── Data under study
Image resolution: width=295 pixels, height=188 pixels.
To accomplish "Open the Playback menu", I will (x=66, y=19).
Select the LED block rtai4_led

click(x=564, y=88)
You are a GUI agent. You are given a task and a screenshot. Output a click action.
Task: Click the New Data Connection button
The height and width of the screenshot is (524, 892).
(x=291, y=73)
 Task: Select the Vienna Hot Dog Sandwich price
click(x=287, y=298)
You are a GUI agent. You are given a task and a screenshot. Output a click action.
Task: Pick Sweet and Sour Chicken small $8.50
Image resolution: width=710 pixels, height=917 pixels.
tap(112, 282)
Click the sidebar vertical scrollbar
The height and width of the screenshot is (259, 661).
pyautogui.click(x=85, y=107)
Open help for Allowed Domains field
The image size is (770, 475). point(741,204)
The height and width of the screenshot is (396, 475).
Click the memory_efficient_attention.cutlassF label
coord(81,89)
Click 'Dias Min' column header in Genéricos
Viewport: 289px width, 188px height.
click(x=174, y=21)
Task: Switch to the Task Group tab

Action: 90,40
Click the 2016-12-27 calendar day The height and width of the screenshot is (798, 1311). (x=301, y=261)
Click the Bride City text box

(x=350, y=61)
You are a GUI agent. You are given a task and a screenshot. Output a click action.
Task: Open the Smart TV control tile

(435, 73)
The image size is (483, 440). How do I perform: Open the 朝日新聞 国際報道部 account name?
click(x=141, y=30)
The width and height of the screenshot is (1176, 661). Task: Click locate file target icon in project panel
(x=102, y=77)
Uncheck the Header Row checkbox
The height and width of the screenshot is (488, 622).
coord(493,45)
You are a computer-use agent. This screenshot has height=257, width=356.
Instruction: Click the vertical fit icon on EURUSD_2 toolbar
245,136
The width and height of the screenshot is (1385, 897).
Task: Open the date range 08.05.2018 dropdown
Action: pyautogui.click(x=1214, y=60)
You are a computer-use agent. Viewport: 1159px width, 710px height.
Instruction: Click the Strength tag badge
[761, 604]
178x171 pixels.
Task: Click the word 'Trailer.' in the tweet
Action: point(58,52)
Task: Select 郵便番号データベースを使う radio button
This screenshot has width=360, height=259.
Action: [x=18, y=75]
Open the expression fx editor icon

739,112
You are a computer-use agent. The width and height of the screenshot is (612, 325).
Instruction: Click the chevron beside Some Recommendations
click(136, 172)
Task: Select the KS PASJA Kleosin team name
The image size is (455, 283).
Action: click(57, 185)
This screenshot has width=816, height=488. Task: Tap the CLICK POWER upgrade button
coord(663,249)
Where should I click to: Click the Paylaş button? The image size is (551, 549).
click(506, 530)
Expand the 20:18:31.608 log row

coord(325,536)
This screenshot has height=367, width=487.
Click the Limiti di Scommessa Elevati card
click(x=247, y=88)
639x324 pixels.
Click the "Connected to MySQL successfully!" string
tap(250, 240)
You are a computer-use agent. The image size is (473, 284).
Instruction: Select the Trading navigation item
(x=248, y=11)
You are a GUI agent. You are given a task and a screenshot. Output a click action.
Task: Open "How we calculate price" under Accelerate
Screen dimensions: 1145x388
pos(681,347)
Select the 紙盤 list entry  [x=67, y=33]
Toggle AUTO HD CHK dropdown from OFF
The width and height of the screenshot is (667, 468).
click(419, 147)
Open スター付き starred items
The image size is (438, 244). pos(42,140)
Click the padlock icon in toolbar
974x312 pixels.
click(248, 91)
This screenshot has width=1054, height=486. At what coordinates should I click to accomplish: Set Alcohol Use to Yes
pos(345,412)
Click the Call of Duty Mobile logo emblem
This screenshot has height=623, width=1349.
────
The problem:
Give the count of lines in the listing where the word "computer" occurs, with no further words.

Solution for this task:
4